### [Data lines]
=======

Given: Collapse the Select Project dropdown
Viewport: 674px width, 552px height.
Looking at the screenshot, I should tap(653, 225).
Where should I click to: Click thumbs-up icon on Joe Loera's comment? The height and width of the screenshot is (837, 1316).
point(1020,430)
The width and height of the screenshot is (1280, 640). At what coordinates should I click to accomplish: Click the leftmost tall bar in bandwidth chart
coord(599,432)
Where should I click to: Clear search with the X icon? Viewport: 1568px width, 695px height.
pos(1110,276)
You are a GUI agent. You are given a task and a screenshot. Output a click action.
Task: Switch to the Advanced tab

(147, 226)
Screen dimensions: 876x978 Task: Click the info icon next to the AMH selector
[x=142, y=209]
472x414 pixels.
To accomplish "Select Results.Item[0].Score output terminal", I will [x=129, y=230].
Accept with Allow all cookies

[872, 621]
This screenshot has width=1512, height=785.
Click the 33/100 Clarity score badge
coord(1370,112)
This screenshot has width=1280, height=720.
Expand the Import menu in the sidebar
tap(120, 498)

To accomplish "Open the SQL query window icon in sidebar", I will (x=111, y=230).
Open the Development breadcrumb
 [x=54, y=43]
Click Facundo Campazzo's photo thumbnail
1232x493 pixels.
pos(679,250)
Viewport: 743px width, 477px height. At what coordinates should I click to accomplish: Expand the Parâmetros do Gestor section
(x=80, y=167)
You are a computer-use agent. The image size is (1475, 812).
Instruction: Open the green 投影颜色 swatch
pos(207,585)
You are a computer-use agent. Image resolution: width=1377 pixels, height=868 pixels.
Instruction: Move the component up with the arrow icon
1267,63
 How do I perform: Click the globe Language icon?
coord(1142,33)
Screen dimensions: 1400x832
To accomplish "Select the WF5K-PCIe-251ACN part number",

=======

Arrange every line of all the items above into a numbered list, leaving out the blank lines.

### [Reply]
1. Given: Collapse the Select Project dropdown
2. Viewport: 674px width, 552px height.
3. Looking at the screenshot, I should tap(653, 225).
4. Where should I click to: Click thumbs-up icon on Joe Loera's comment? The height and width of the screenshot is (837, 1316).
5. point(1020,430)
6. The width and height of the screenshot is (1280, 640). At what coordinates should I click to accomplish: Click the leftmost tall bar in bandwidth chart
7. coord(599,432)
8. Where should I click to: Clear search with the X icon? Viewport: 1568px width, 695px height.
9. pos(1110,276)
10. You are a GUI agent. You are given a task and a screenshot. Output a click action.
11. Task: Switch to the Advanced tab
12. (147, 226)
13. Screen dimensions: 876x978 Task: Click the info icon next to the AMH selector
14. [x=142, y=209]
15. 472x414 pixels.
16. To accomplish "Select Results.Item[0].Score output terminal", I will [x=129, y=230].
17. Accept with Allow all cookies
18. [872, 621]
19. This screenshot has width=1512, height=785.
20. Click the 33/100 Clarity score badge
21. coord(1370,112)
22. This screenshot has width=1280, height=720.
23. Expand the Import menu in the sidebar
24. tap(120, 498)
25. To accomplish "Open the SQL query window icon in sidebar", I will (x=111, y=230).
26. Open the Development breadcrumb
27.  [x=54, y=43]
28. Click Facundo Campazzo's photo thumbnail
29. 1232x493 pixels.
30. pos(679,250)
31. Viewport: 743px width, 477px height. At what coordinates should I click to accomplish: Expand the Parâmetros do Gestor section
32. (x=80, y=167)
33. You are a computer-use agent. The image size is (1475, 812).
34. Instruction: Open the green 投影颜色 swatch
35. pos(207,585)
36. You are a computer-use agent. Image resolution: width=1377 pixels, height=868 pixels.
37. Instruction: Move the component up with the arrow icon
38. 1267,63
39.  How do I perform: Click the globe Language icon?
40. coord(1142,33)
41. Screen dimensions: 1400x832
42. To accomplish "Select the WF5K-PCIe-251ACN part number",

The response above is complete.